OpenAI has also made it very clear that the human is doing a lot for their human-in-the-loop reinforcement learning procedure. The model is “trained” by the inputs that we give it, both in the short term (while we are interacting with it) as well as the long term (the systems OpenAI releases). There are also a lot of hidden things under the hood, similar to how image generation models that relied on prompting (e.g., DALL-E) embedded secret rules to make it less racist. While this is a good thing for the end user, this front-end filtering it not disclosed to us, and is considered proprietary information. Any number of layers and layers of constraints may be being applied to the output that have nothing to do with the generative capacity of this model, and instead are meant to keep the model from producing racist, sexist, ableist, and other -ist language. Given OpenAI’s famously secretive nature, it is unlikely that we will ever learn what the full scope of these systems are to prevent misbehavior, and it is unclear how often these constraints change.

Non-stationary parameters

Even if the model were able to be inspected, ChatGPT is conceived of as a reinforcement learning model whose parameters are updated approximately weekly.

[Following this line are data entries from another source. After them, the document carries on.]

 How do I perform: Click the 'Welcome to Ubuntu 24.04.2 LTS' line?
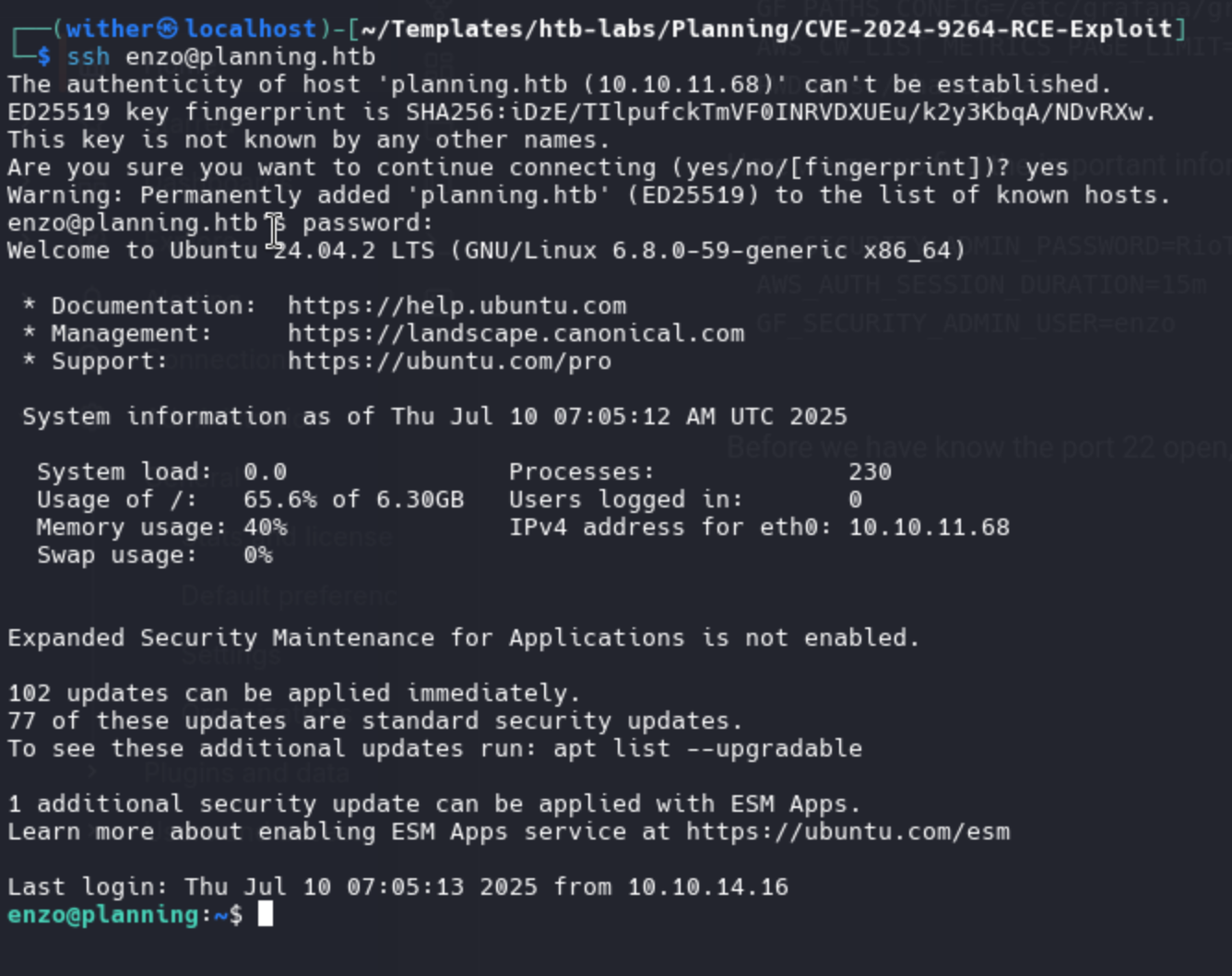click(486, 250)
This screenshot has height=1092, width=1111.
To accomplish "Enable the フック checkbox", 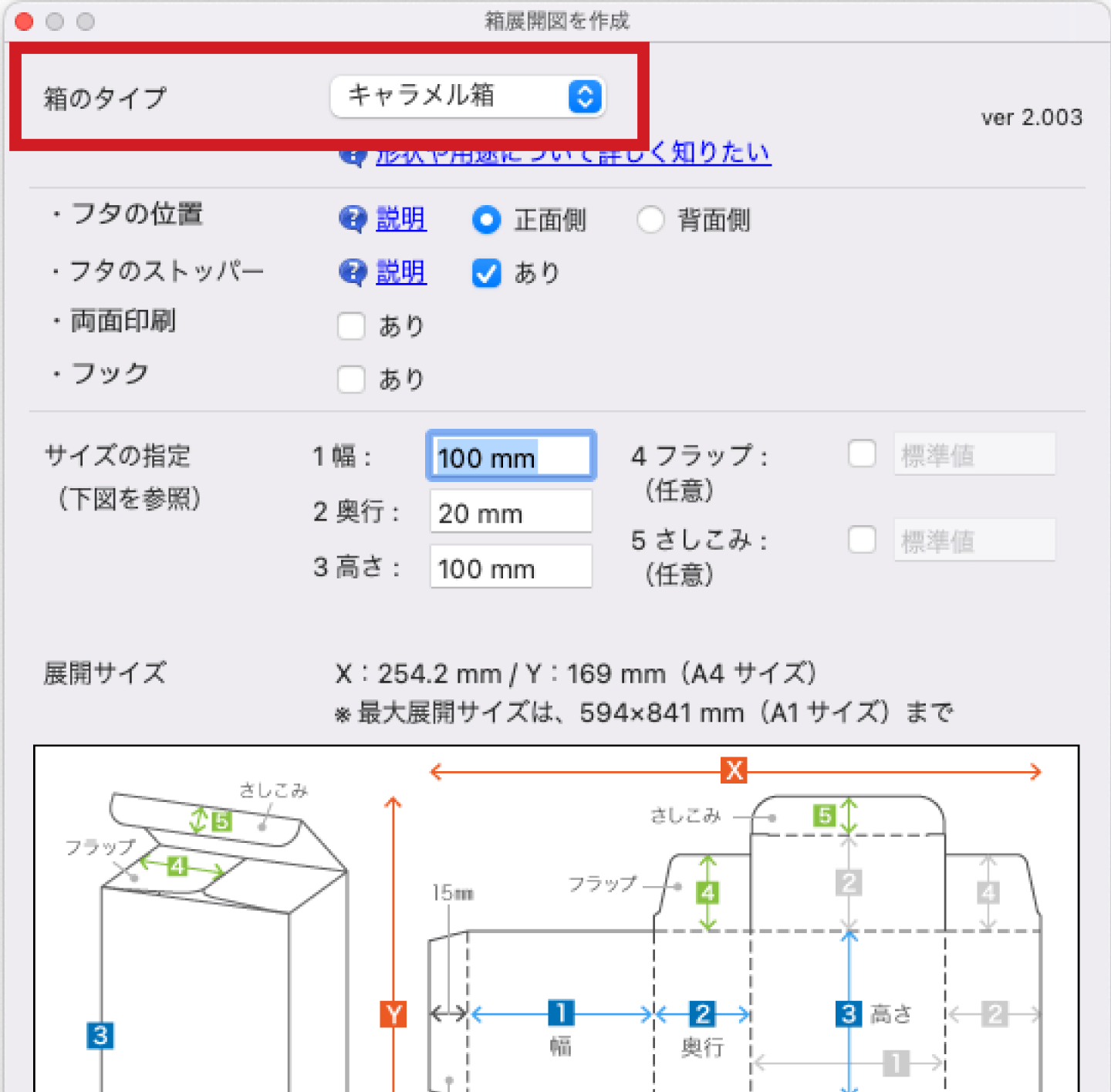I will [351, 379].
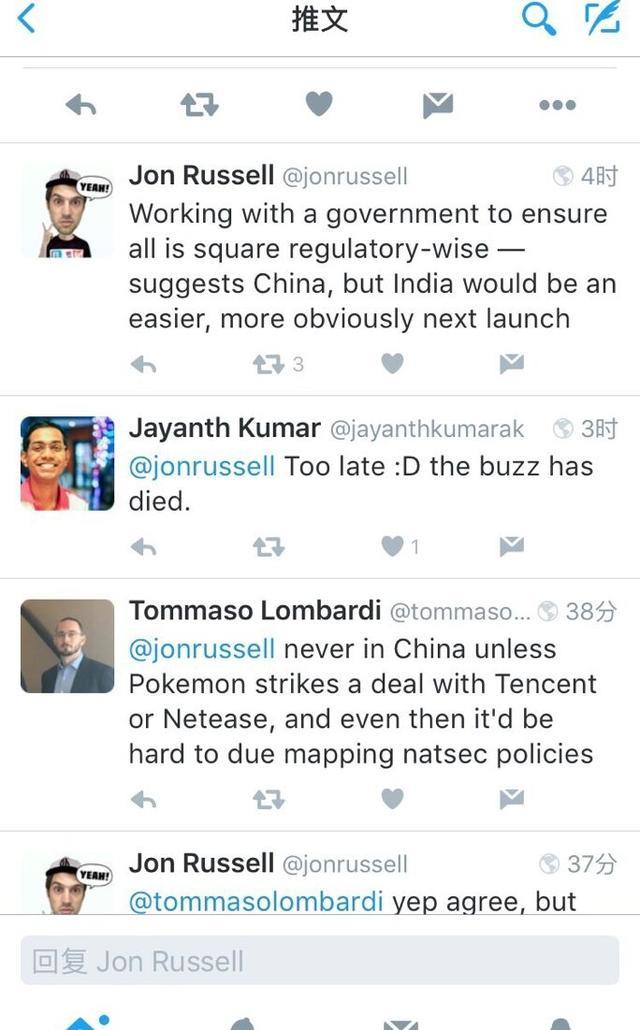The image size is (640, 1030).
Task: Open the search icon
Action: [539, 19]
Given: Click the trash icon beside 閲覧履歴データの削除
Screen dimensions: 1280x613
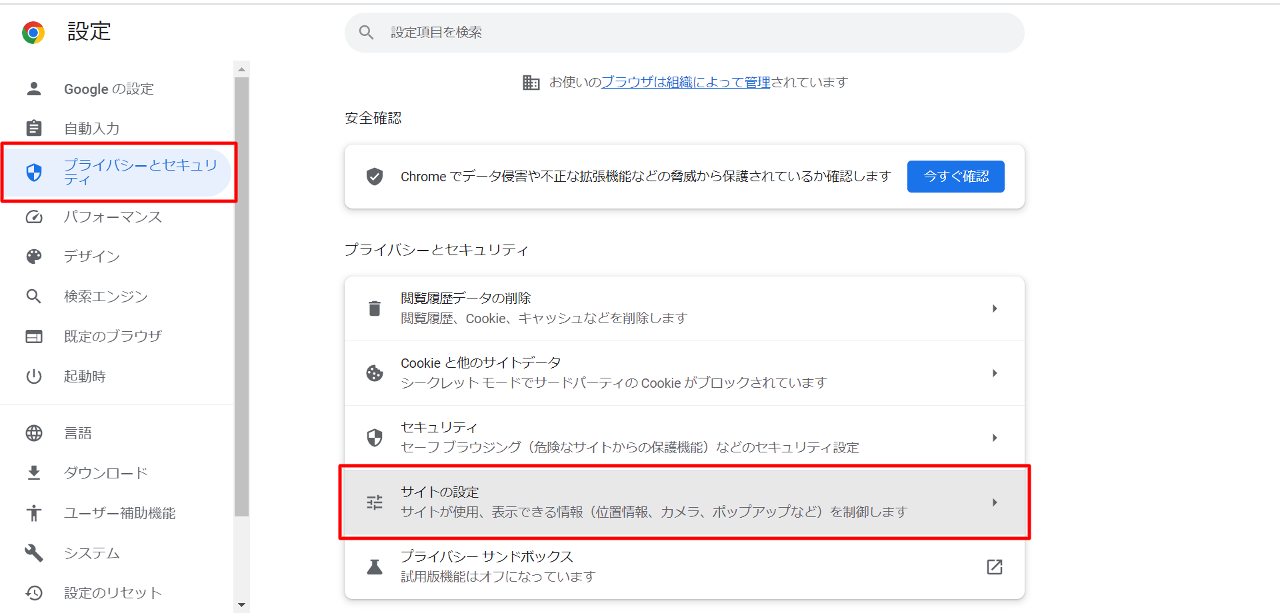Looking at the screenshot, I should click(x=373, y=307).
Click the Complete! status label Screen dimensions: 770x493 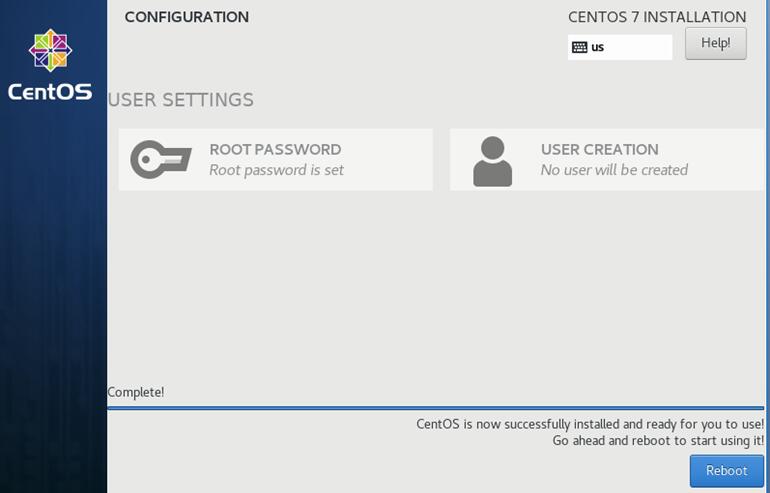[x=136, y=392]
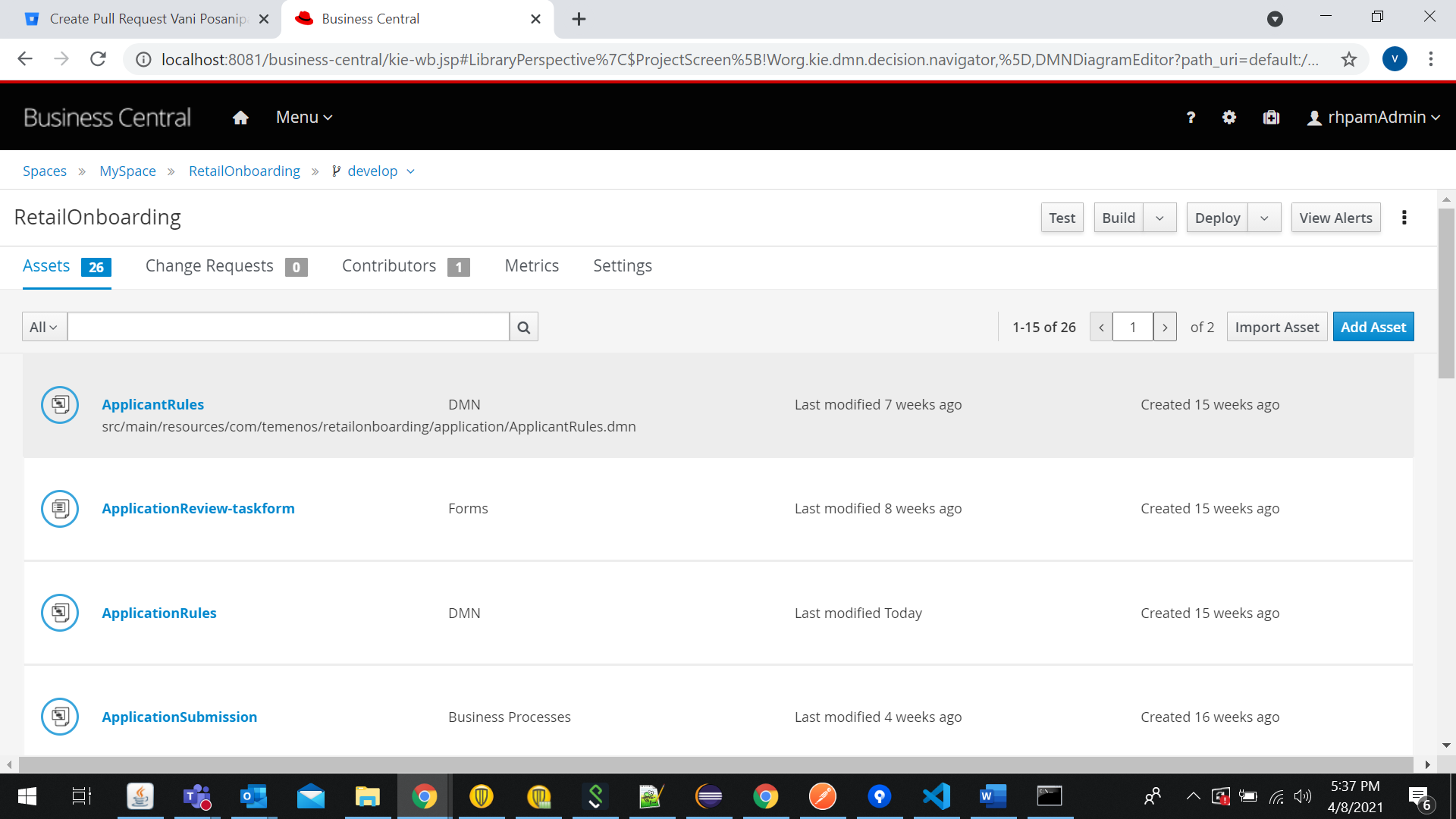Click the search magnifier button
1456x819 pixels.
click(x=523, y=327)
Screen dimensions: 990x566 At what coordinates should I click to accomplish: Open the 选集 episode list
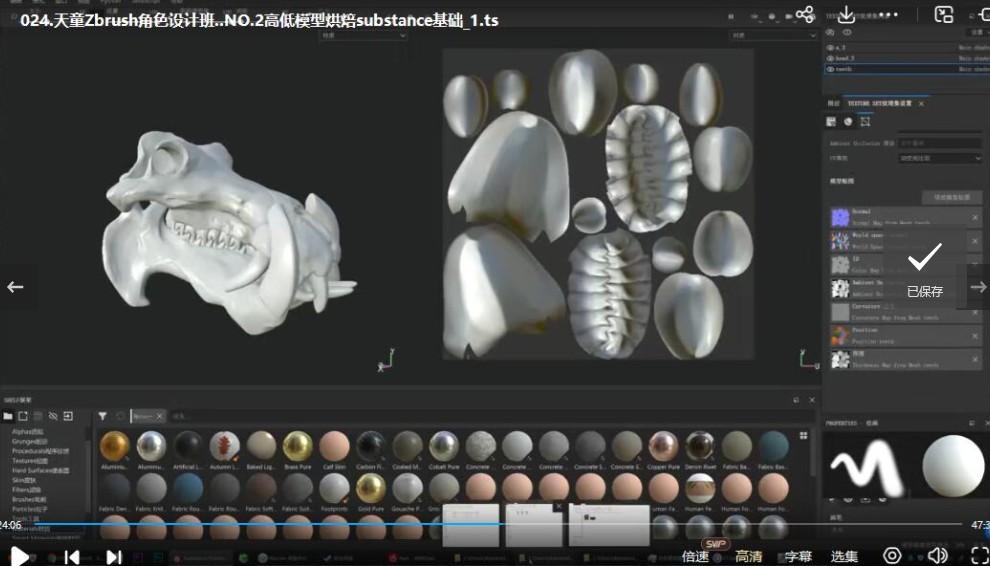click(x=845, y=556)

When new versions are released, they purportedly are responses to additional “debugging” that is the result of millions and billions of prompts taking place every day, in addition to any ingestion of new data and raw text that may have been added to its training data. The model does not really have a “test” dataset to be evaluated on, as it is constantly being tested by the users who interact with it. The updating of the parameters exacerbates concerns about replicability because the model’s internal representations may drift over time. While this is obviously nice from a business point-of-view since data comes in that may be important to emphasize in the representations, such as geopolitical events, this is a mess for researchers who want to probe the internal knowledge state of these systems. ChatGPT simply is not a single monolithic thing, but rather an eternally changing slime mold trying to cross a maze to get food in the shortest path possible.